Extracted data entries
------------------------------------------------
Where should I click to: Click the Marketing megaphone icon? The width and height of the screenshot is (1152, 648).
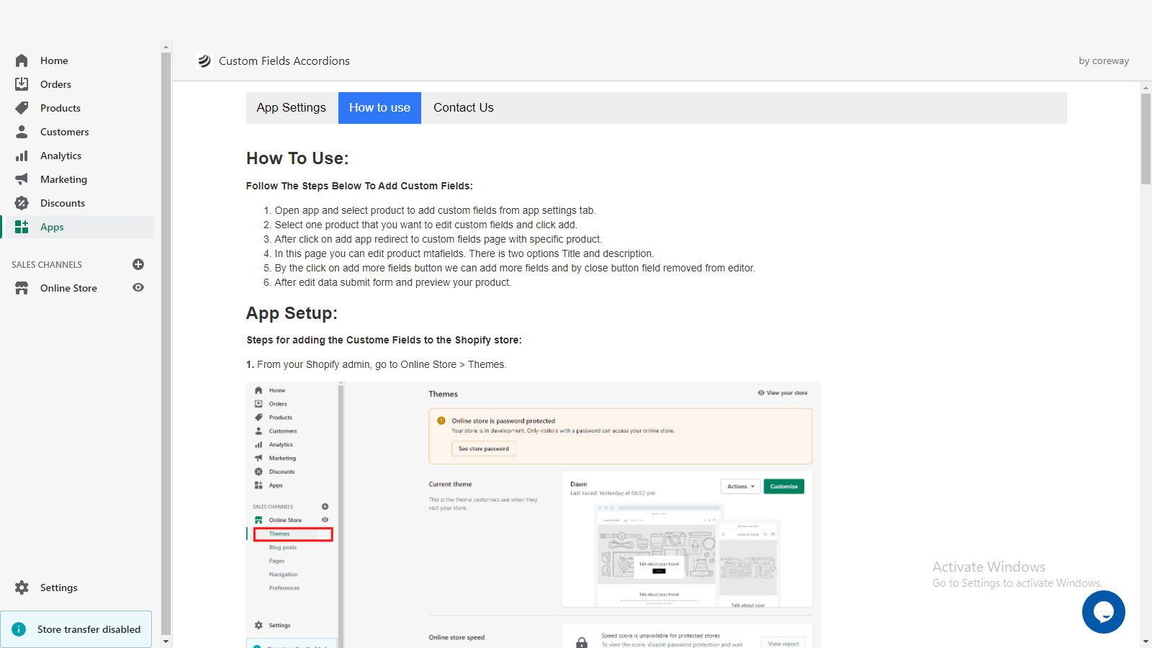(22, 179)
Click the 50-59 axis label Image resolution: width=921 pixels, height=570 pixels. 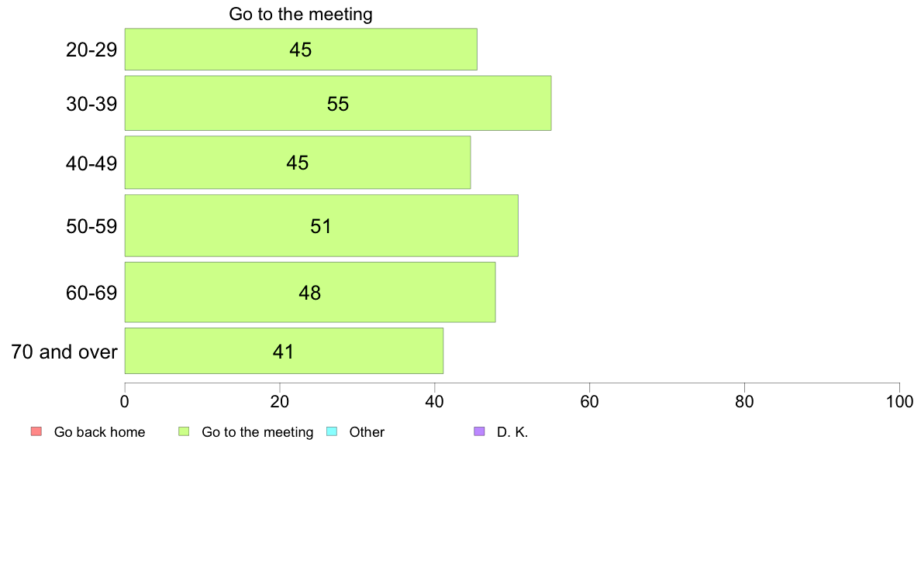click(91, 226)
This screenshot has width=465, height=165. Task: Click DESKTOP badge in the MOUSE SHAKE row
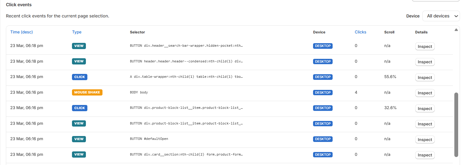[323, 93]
------------------------------------------------
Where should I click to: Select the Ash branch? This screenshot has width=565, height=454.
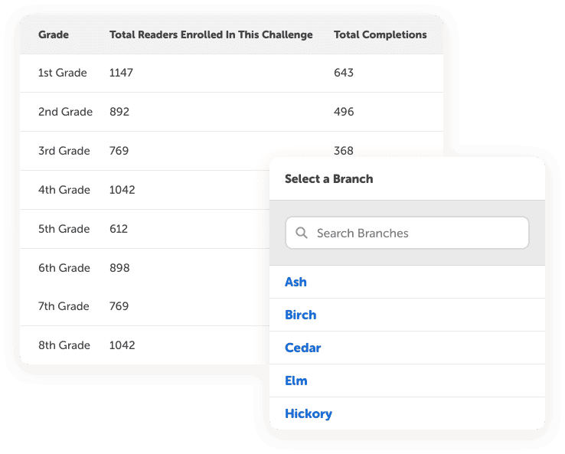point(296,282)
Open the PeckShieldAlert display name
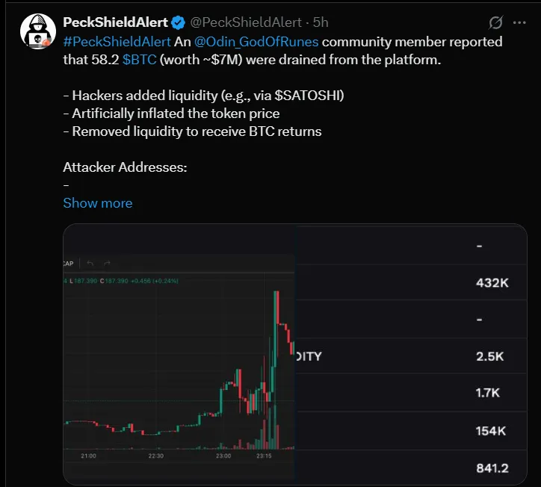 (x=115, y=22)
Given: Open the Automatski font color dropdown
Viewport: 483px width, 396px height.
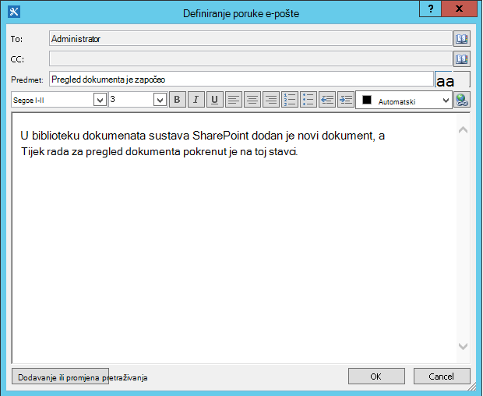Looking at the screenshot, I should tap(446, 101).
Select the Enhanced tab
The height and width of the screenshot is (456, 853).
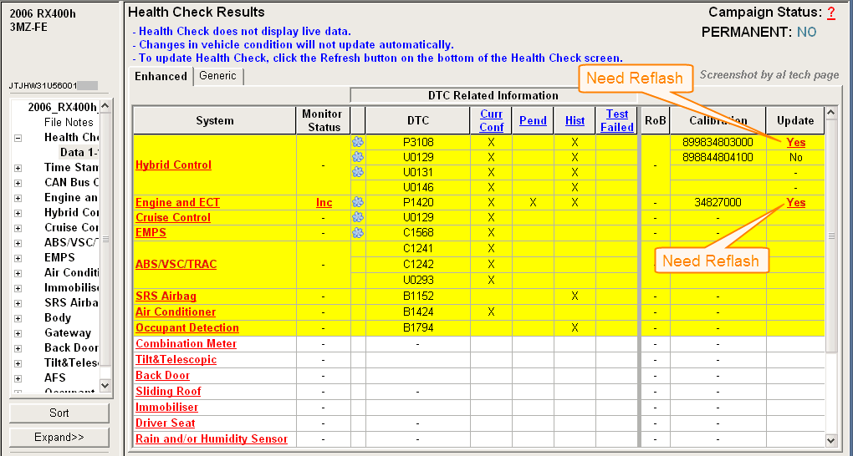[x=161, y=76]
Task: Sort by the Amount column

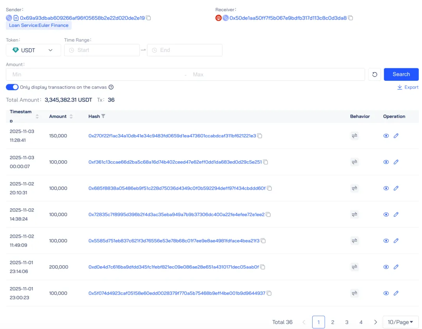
------------------------------------------------
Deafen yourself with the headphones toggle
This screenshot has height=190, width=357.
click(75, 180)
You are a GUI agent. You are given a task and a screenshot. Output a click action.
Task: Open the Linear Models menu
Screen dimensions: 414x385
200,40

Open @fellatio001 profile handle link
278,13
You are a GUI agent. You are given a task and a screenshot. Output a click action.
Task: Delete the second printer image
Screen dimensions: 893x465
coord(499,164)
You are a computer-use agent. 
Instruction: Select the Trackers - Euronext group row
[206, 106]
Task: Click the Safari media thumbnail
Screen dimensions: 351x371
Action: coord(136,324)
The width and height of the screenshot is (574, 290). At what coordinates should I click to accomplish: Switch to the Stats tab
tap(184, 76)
------------------------------------------------
Begin at the line in the entries above that has "Open the PeckShieldAlert display name", stop after the line that has "Task: Sort by the Amount column", and output exactly those lines without pictures.

Open the PeckShieldAlert display name
 (x=115, y=22)
Given: Open the Automatski font color dropdown
Viewport: 483px width, 396px height.
Looking at the screenshot, I should tap(446, 101).
Select the Enhanced tab
The height and width of the screenshot is (456, 853).
[x=161, y=76]
Task: Sort by the Amount column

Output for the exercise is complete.